The British charity regulator is called the Charity Commission and it has just published a new public benefit test.
Wings Like Eagles chooses to show how we meet this new test and we hope it shows what your support achieves. It may seem a bit techy, but what we want to do is be transparent and to let you contact us if you have any questions.
Of course if you want to become a supporter, then please donate clicking here.
What is the public benefit?
In England and Wales, a charity must have only ‘charitable purposes’.
Our ‘purposes’ are what Wings Like Eagles (‘Wings’) does. To provide ‘public benefit’:
- Our purposes must be beneficial.
- Wings helps to save lives, we try to get the right aid to the right people, we provide access for all.
- We think this are huge benefits in a disaster.

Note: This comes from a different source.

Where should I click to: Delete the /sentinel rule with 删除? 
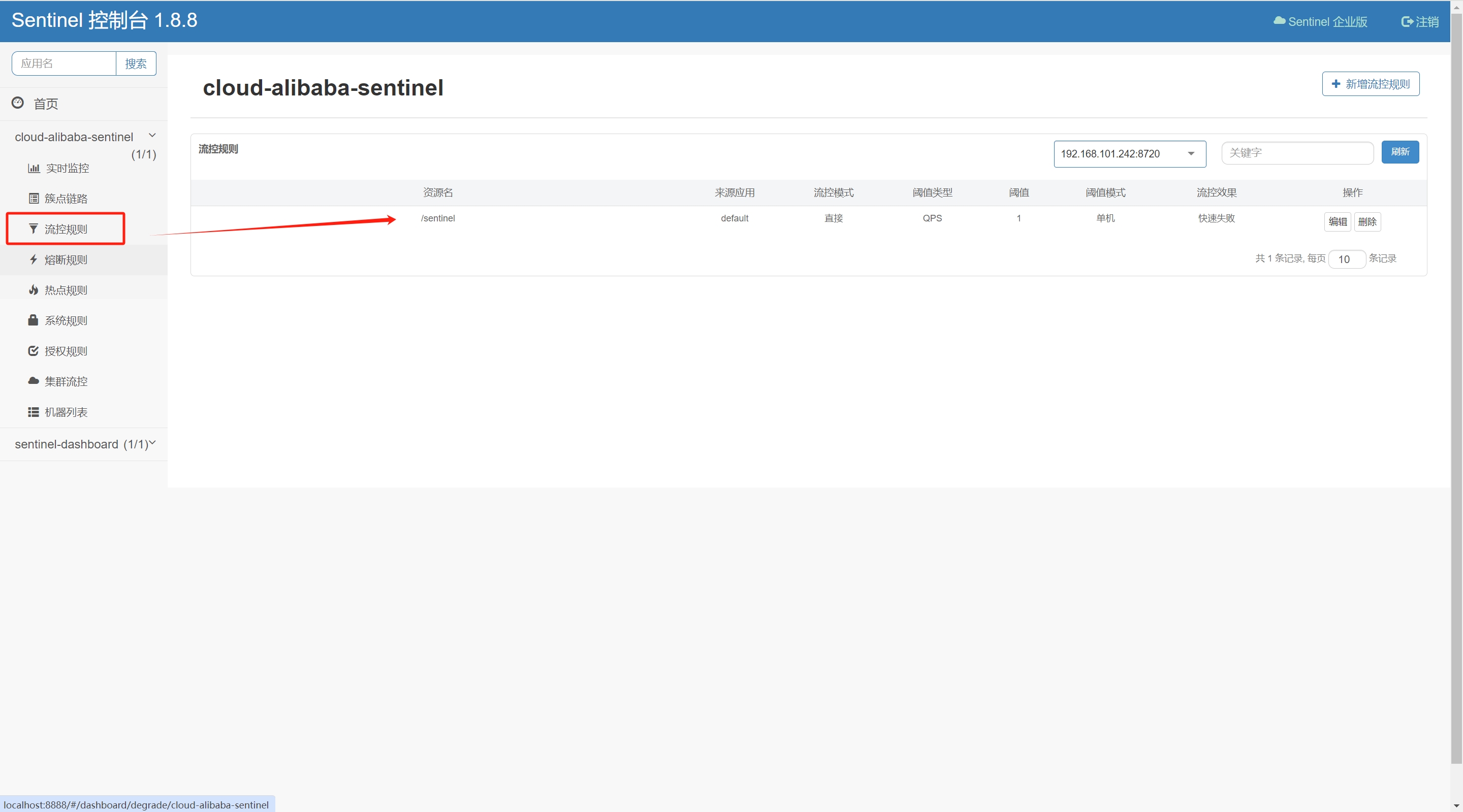coord(1366,221)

See our Purpose.
- Any harm that results must not outweigh the benefit.
- Wings has a small carbon footprint, but the global warming produced is outweighed by the delivery of urgent aid to the needy, who otherwise might die.
To benefit the public you must….
- Benefit the public in general. Or benefit a sufficient section of the public. (See part 5 of the Charity Commission guide).

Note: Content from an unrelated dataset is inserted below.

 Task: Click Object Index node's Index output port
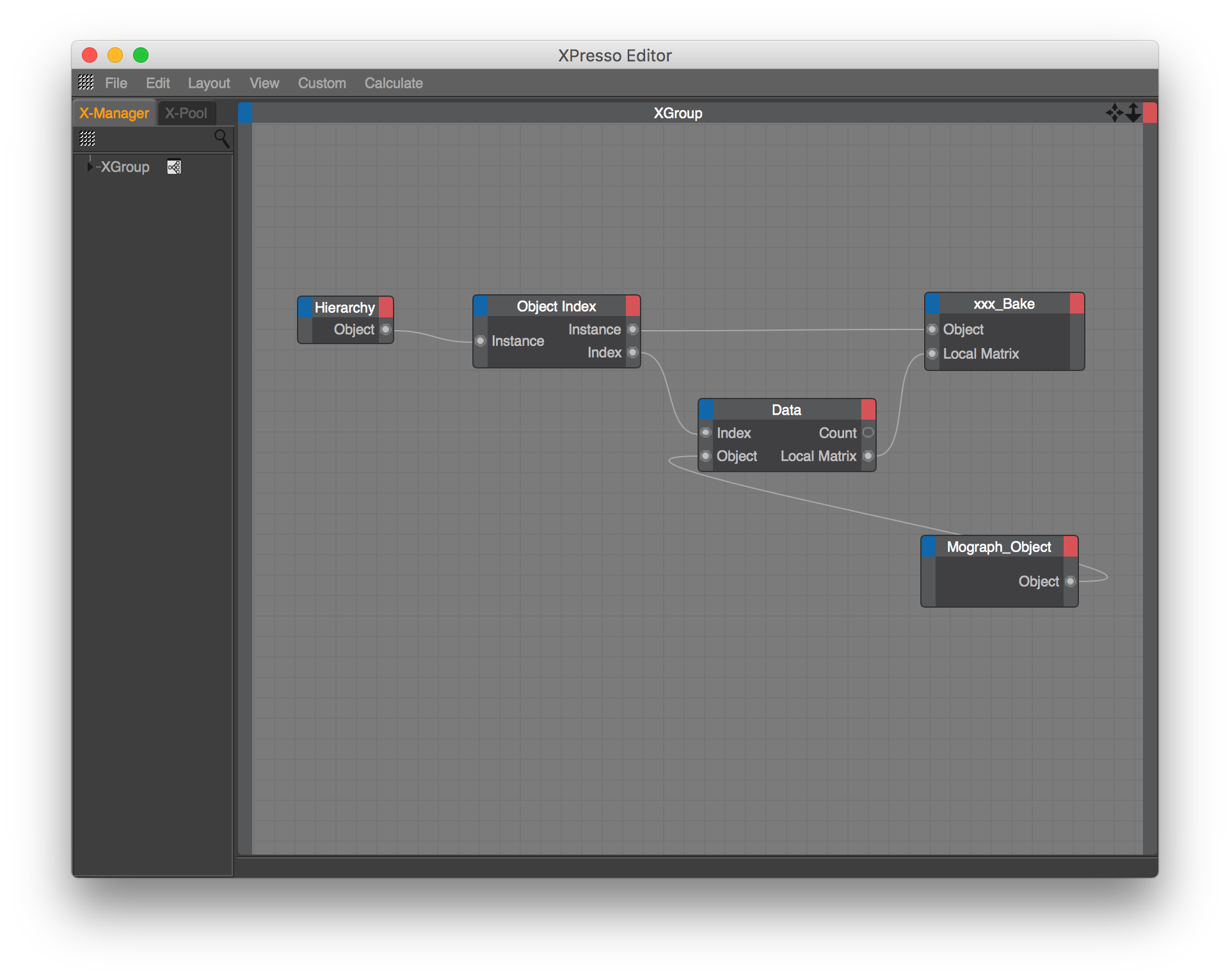(x=632, y=352)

- Wings aims to benefit all who affected by disasters. We do not discriminate.
- For all who need help, we aim to help – regardless of gender, race, faith, age or any other issue.
- We follow the same code of conduct as the Red Cross and Red Crescent
- Not have more than incidental personal benefit. (See part 6 of the Charity Commission guide).

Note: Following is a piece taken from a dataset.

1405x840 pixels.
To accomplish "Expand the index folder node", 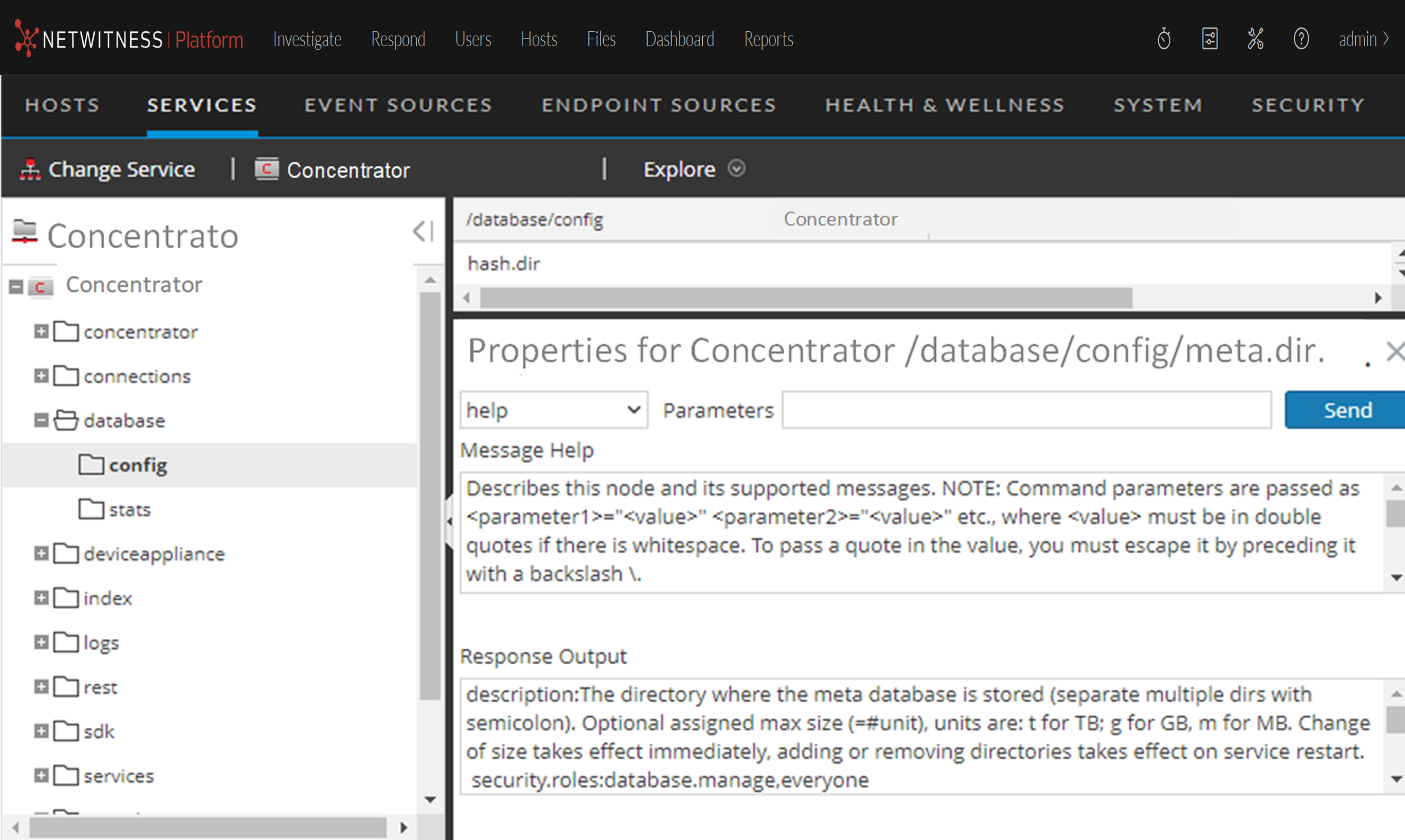I will 41,597.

- Our CEO is a Trustee. We have gained special approval to pay him for his work as CEO.
- This approval is from the Charity Regulator. It has tight limits. These are checked at audit.
- When you decide how to carry out your charity’s purpose….
- You should know who can potentially benefit from your charity’s purpose.
- You should think about all the ways in which you could carry out your charity’s purpose.
- Wings provides benefit with local language skills to reassure.
- We provide surveys so the authorities know who is in need.
- Wings delivers life saving food and other items.
- We provide access to surveyors who can target key resources to aid recovery.
Can you have a particular focus?
When making decisions that affect who can benefit, you may choose to focus on certain beneficiaries. You can do this if:
- You have proper reasons for doing so.
- Wings focuses on Mozambique at the moment. Especially on rural people.
- This is because we have only one helicopter.
- Rural people have low incomes. They may be isolated from roads and have little health care. Also they have little money. They are some of the most vulnerable in the world.
- The poor are not excluded from benefit.
- We do not exclude them. We target them.
- A smaller group is a sufficient section of the public for your purpose.
- The smaller group is about 18 million people.
- You make decisions in accordance with the framework for trustee decision-making (This does not form part of our public benefit guidance).
- We have regular meetings of Trustees. They have diverse skills. These including aviation, finance and legal experience.
What are the aims of Wings Like Eagles?
The charity objects of Wings Like Eagles are to:
(a) Relieve sickness and financial hardship. To promote and preserve good health by the provision of funds, goods or services of any kind. This includes but is not limited to the provision of relief capability and community rebuilding programmes for people in disaster-affected areas or countries. This is through providing logistical and financial resources, advice and support services in such parts of the world as the Trustees from time to time may think fit.
(b) Advance education. Education including but not exclusively in socially and otherwise disadvantaged communities in such parts of the world and by such means as the trustees may from time to time think fit;
(c) Fulfil such other purposes which are exclusively charitable according to the law of England and Wales and are connected with the charitable work of the Charity.